What ingredients are in Korean mandu filling?
Traditionally, Korean mandu are filled with ground pork, tofu, sweet potato glass noodles, also known as japchae noodles, and a variety of veggies like mushroom, cabbage, and bean sprouts. But it would not be uncommon to also find variations with beef, seafood, or vegetables only.
This jjin-mandu recipe is a classic version with pork, tofu, vegetables, and glass noodles. However, there are many different variations out there for every preference. Some of the most popular are kimchi mandu, so-mandu (vegetable), and beef mandu. These days, there are also more creative variations including beef or chicken bulgogi mandu.
What kind of dumpling wrapper is used to make mandu?
Classic Korean mandu uses extra large mandu-pi (aka mandu skin/ wrapper). Unlike, Chinese dumplings and Japanese gyoza, mandu-pi are about 4 ½ to 5 inches in diameter and are made with wheat flour and glutinous rice flour. The addition of glutinous rice flour gives the mandu skin just a bit more chew, which is desirable, especially for steamed and boiled mandu.
- Green cabbage - We prefer using green cabbage in our mandu and dumplings because it keeps it's texture well, even after cooking. Alternatively, you could use white cabbage or napa cabbage. Prepare and salt the cabbage same as green cabbage. Do avoid purple cabbages because they tend to bleed.
- Shiitake mushroom - Fresh shiitake mushroom can be a little pricey to purchase just for 1 batch of mandu. So instead you can substitute it for dry shiitake mushrooms. Just make sure to rehydrate the dry shiitake in some hot water for at least 30 minutes before using.
- Asian chives - Asian chives adds a huge flavor profile to the dumplings.

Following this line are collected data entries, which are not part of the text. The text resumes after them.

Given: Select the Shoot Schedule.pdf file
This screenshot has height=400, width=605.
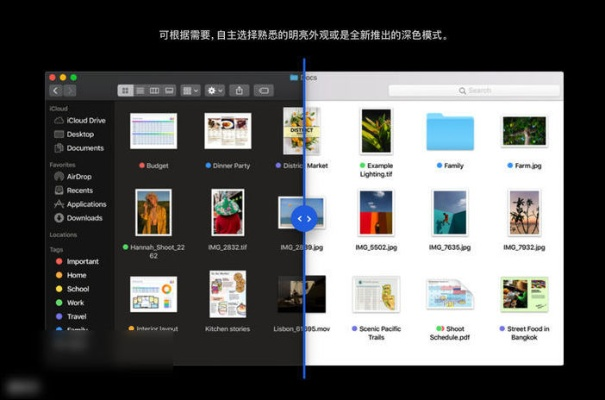Looking at the screenshot, I should 448,294.
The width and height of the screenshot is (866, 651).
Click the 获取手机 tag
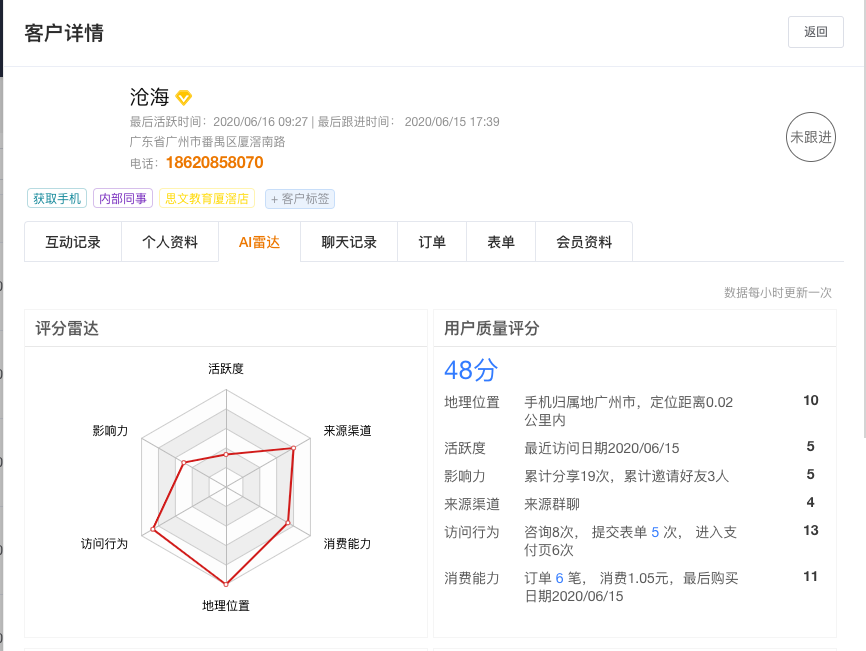pyautogui.click(x=57, y=198)
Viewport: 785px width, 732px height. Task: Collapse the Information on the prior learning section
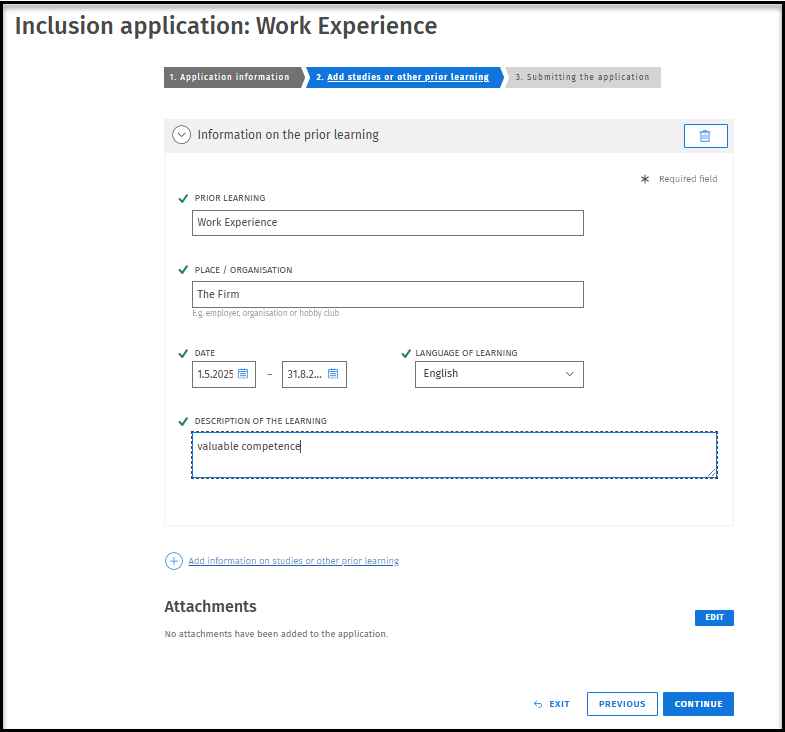click(x=181, y=135)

If you can't find any Asian chives, you could use sliced green onion instead. The dumplings will not have as much of a punch, but they will still be very tasty.
Step by step Korean steamed mandu wrapping
1. Place 1 ½ to 2 tablespoons of mandu filling in the center of the mandu wrapper. Lightly dab water all along the edges of the wrapper.
2. Fold the mandu in half like a taco and press along the edges shut to seal the dumpling. *You can stop at this point if you want to keep your mandu shape simple.*
3. Slightly flatten the mandu, and wet one end of the wrapper. Then, bring both ends together, the dry end in the front and wet end in the back.
4. Press to bind the wrapper. Keep the finished mandu covered and repeat with remaining mandu filling and wrappers.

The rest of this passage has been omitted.